# [Records for this exercise]

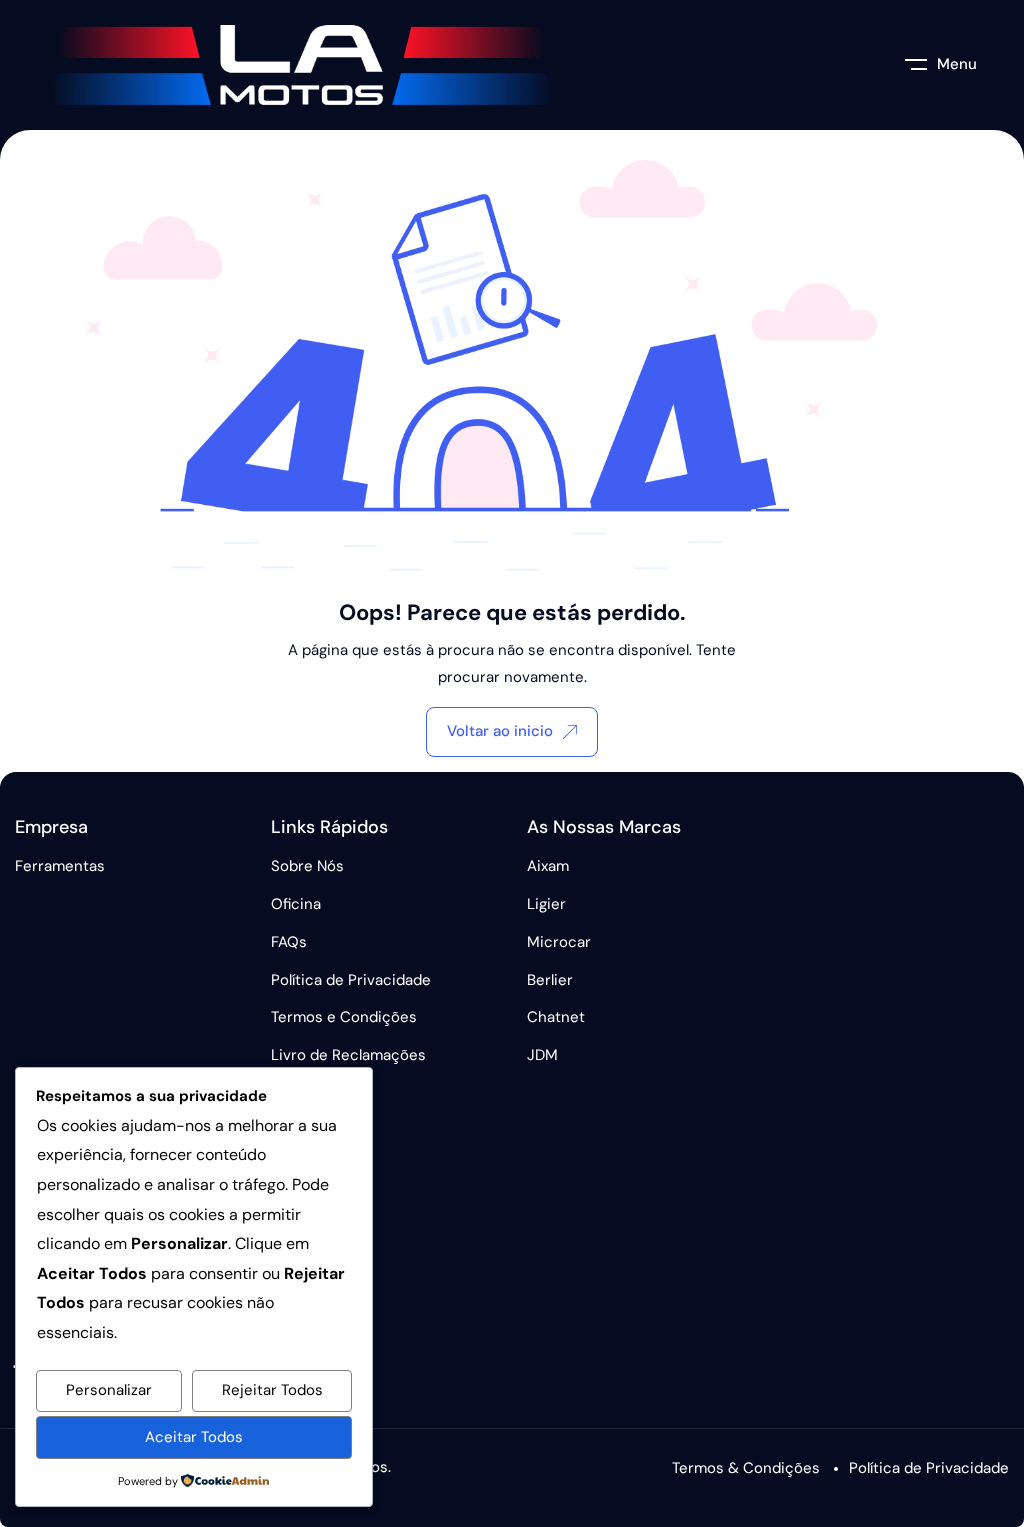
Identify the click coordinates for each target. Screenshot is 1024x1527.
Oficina (296, 904)
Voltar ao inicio (500, 731)
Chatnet (556, 1017)
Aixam (548, 866)
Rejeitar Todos (272, 1390)
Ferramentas (60, 866)
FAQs (289, 942)
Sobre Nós (307, 866)
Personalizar (109, 1390)
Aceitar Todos (194, 1437)
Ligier (546, 904)
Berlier (550, 980)
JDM (542, 1055)
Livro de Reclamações (348, 1055)
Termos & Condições (746, 1468)
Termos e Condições (344, 1017)
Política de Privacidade (351, 980)
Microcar (559, 942)
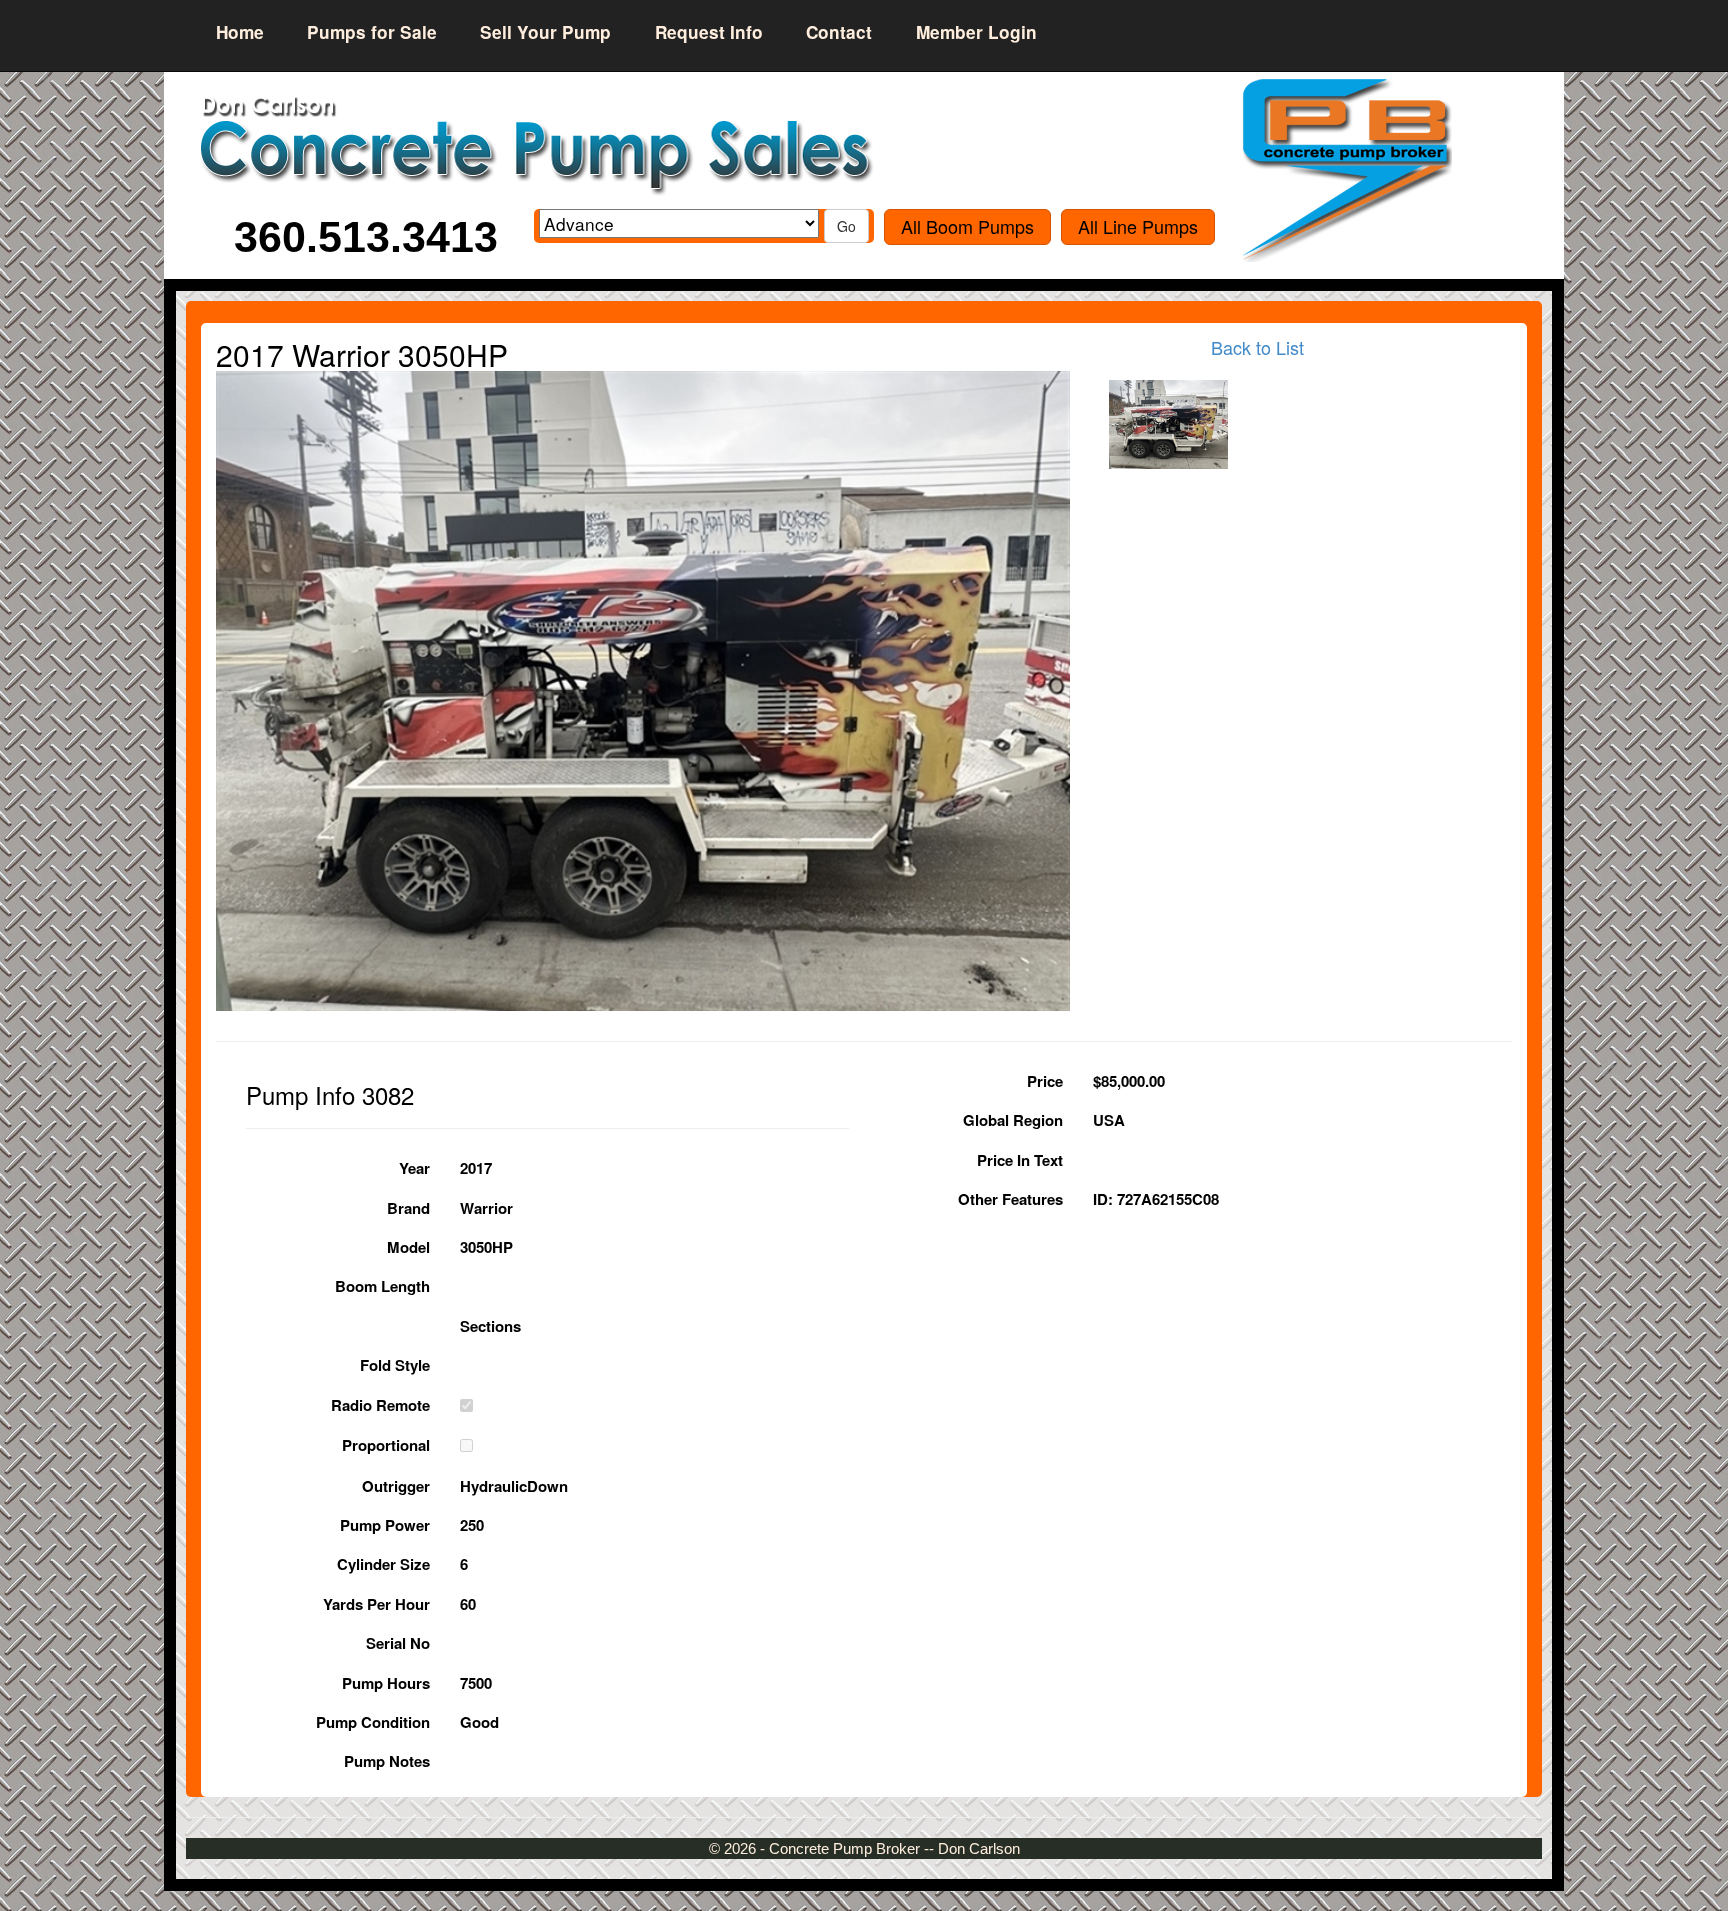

# [Work item]
Please, without any pictures, write out exactly the lines of the listing from its first line through the line that holds "Política de Privacidade (351, 980)", ends included, and nothing beyond them.

# [Expected answer]
Identify the click coordinates for each target. Screenshot is 1024x1527.
Oficina (296, 904)
Voltar ao inicio (500, 731)
Chatnet (556, 1017)
Aixam (548, 866)
Rejeitar Todos (272, 1390)
Ferramentas (60, 866)
FAQs (289, 942)
Sobre Nós (307, 866)
Personalizar (109, 1390)
Aceitar Todos (194, 1437)
Ligier (546, 904)
Berlier (550, 980)
JDM (542, 1055)
Livro de Reclamações (348, 1055)
Termos & Condições (746, 1468)
Termos e Condições (344, 1017)
Política de Privacidade (351, 980)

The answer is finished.